▶ [Arbeitsauftrag]: Führen Sie den Zeitungstext über die Müllverbrennungsanlage Müve in Brügg im Anschluss an seinen letzten Satz weiter.

▶ [Textauszug]:
MÜVE / Kaum zu glauben: Nachdem die regionale Müllverbrennungsanlage Müve in Brügg während Jahrzehnten nur für negative Schlagzeilen gesorgt hatte, präsentiert sie sich heute als gesundes, nahezu schuldenfreies Unternehmen. Neue Köpfe, günstige Umstände und die Hilfe der öffentlichen Hand sind die Gründe für den Wandel.

Sechs Jahre ist es her, dass das Stichwort "Müve" die Menschen im Seeland in Aufruhr versetzte. Als die Verantwortlichen der Brügger Müllverbrennungsanlage im Dezember 1994 den Preis eines 35-Liter-Kehrichtsacks über Nacht von 1.20 Franken auf 2.50 erhöhten, reagierten die Verbraucher heftig: Zuerst kauften sie innerhalb weniger Stunden alle noch vorhandenen alten Kehrichtsäcke auf, dann verschafften sie ihrem Ärger in Leserbriefen Luft. Tenor: Jetzt reichts!

Heute, im Jahr 2001, ist die Müve kein Thema mehr, das für Emotionen sorgt. Diskret verbrennt sie Tag für Tag den Müll einer ganzen Region. Andere Anlagen mussten ihre Tarife in den vergangenen Jahren erhöhen, im Seeland wurde der Sackpreis wieder auf 1.80 Franken gesenkt. Die Müve ist nicht mehr ein Fass ohne Boden und liegt bezüglich Entsorgungstarife nur noch wenig über dem schweizerischen Durchschnitt. Für fette Schlagzeilen liefert sie jedenfalls keinen Anlass mehr.

▶ [Vorliegende Einträge]:
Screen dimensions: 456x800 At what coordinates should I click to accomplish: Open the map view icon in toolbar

...

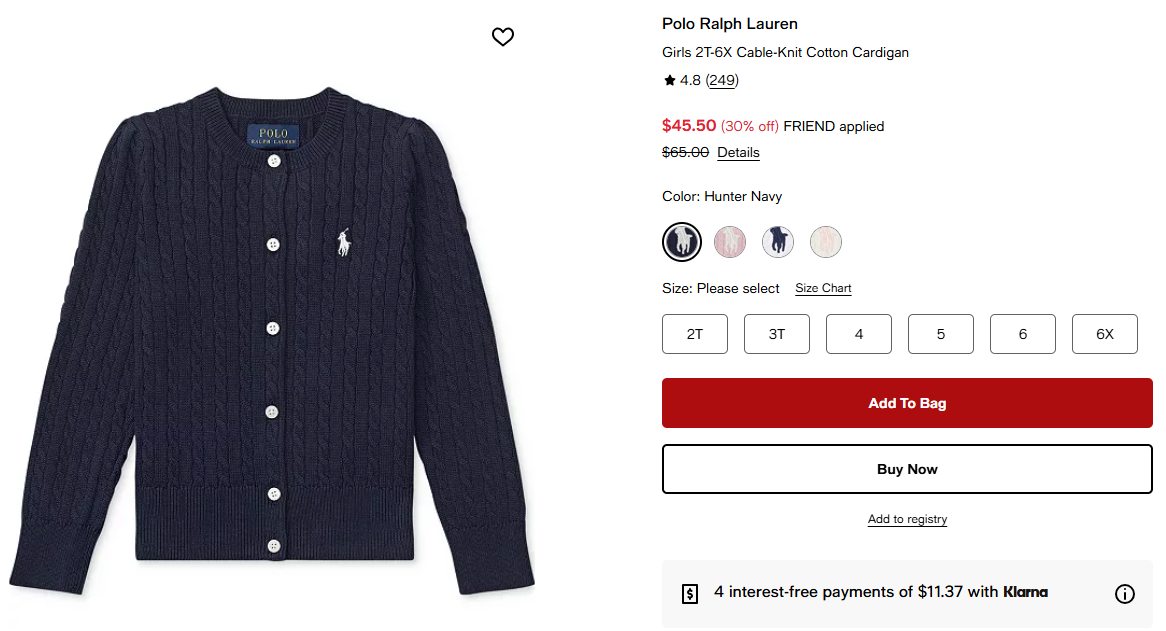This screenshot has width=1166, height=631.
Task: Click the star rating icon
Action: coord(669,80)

▶ [Lösung]:
Schulden bald getilgt
Dafür für erfreuliche Meldungen. So wurden die Aktionäre kürzlich informiert, dass die Müve demnächst schuldenfrei dastehen werde. Insbesondere werde sie den neun Gründergemeinden im Jahr 2001 die restlichen zwölf Millionen Franken eines 1997 erhaltenen 40-Millionen-Darlehens zurückzahlen - fünf Jahre früher als ursprünglich in Aussicht gestellt. Wer die Turbulenzen kennt, welche die Müve vor sechs Jahren an den Rand des Konkurses brachten (siehe Kasten), kann die Wende zum Guten kaum glauben. Doch für das unerwartete Happyend gibt es Gründe.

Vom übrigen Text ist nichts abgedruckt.